Reconstituting Humanity - New International Law
Abstract
I. Self-Constituting Humanity
`The mind is its own place, and in itself
Can make a heaven of hell, a hell of heaven.'
John Milton, Paradise Lost, I.254-5.
1. Human Responsibility
1.1 Humanity has come face-to-face with itself. After 8000 years of accumulating self-consciousness, humanity has formed a certain idea of its self and its situation, an idea which is now filling human consciousness with anguished anticipation. The human animal looks at itself in its own consciousness, as in a mirror, and it sees that it is the most creative and the most destructive of all animals. The human species is the species which creates itself. The human animal is the animal which is its own predator.
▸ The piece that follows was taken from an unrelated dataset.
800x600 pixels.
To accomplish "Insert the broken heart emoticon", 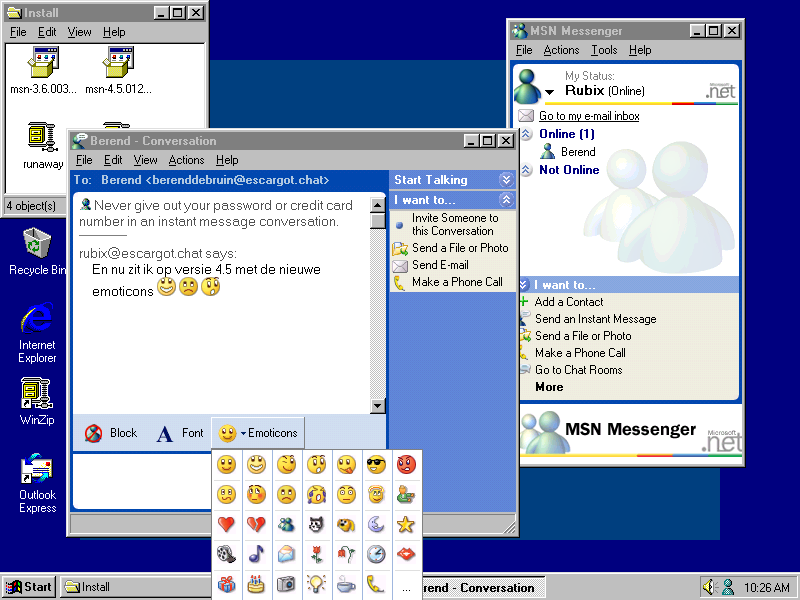I will tap(257, 524).
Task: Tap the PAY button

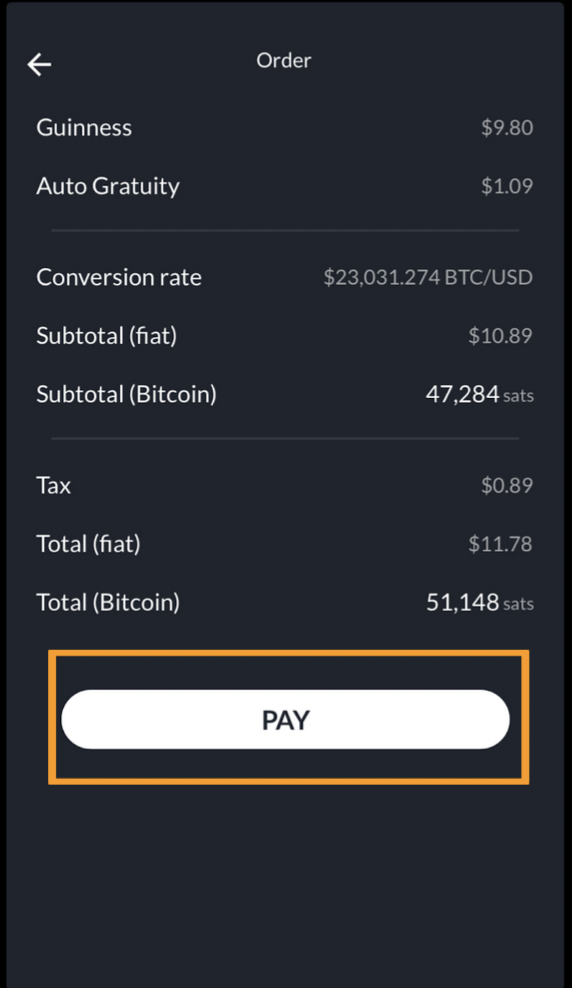Action: pyautogui.click(x=285, y=719)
1.2 Humanity is called upon at last to take responsibility for itself. The long centuries of accumulating consciousness - so short a period in the history of the species, let alone in the history of life on earth, of the earth, of the universe - have brought forth the familiar phenomena of the moral consciousness of the human individual and the social consciousness of human societies. At the end of an epoch, in one conventional reckoning of elapsed human time, at the end of a century and at the end of a millenium, humanity is beginning to recognize the remaining burden of human consciousness, the human responsibility of the whole of humanity within the universe of all-that-is.
2. Humanity Self-made
2.1 Humanity is a figment of its own imagination. Humanity exists as humanity of and for itself. By its own efforts it has differentiated itself from the rest of what is, for it, the universe of all-that-is. It has identified itself as a particular form of living thing and as a particular species of animal. It has conferred upon itself unique species-characteristics.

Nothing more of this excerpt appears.